Ludwig spoke thus while carefully examining Claire and Theodore for any sign of injury.
‘How shocked I was to hear of the incident at the ball.’
The catastrophe that had unfolded on the final day of the Hunting Festival Ball. When word of that tragedy reached him, he had barely restrained the impulse to abandon his duties at the convent and rush to where the children were.
“Yes, we are uninjured, though there is much I must tell you.”
Seeing the resolve in Claire’s eyes as she spoke, Ludwig nodded and gave her shoulder a brief, reassuring pat.
“Very well. You have traveled far—let us rest this evening and speak of it over dinner.”
Twilight had already begun to fall. The two of them, exhausted from the long journey, nodded without protest.
“Theodore, I shall retire to my room first.”

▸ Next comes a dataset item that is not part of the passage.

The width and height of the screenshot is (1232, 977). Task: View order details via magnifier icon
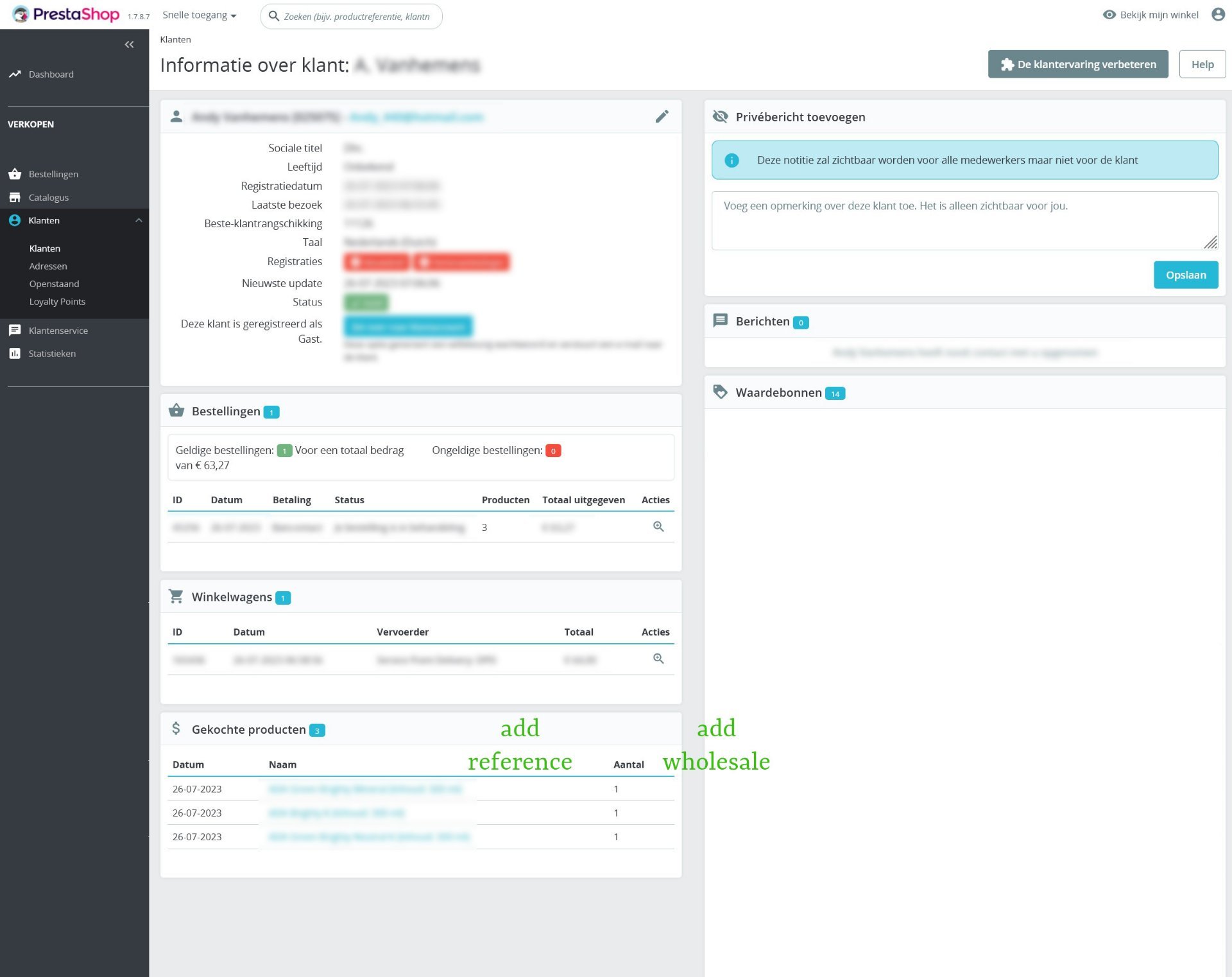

“Very well. Wash up, and I shall see you at dinner.”
They exchanged a brief word and were about to part ways when—
“Theodore…?”
Isabella lifted her face from Claire’s waist, her expression one of utter shock, and looked up at her.
“Miss?”
Her wide eyes trembled with indignation.
“…Why.”
“Pardon?”
“Why is my older brother Theodore, but I am Miss?!”
“Ah.”
Isabella cried out in protest, her lower lip jutting forward as tears glistened at the corners of her eyes.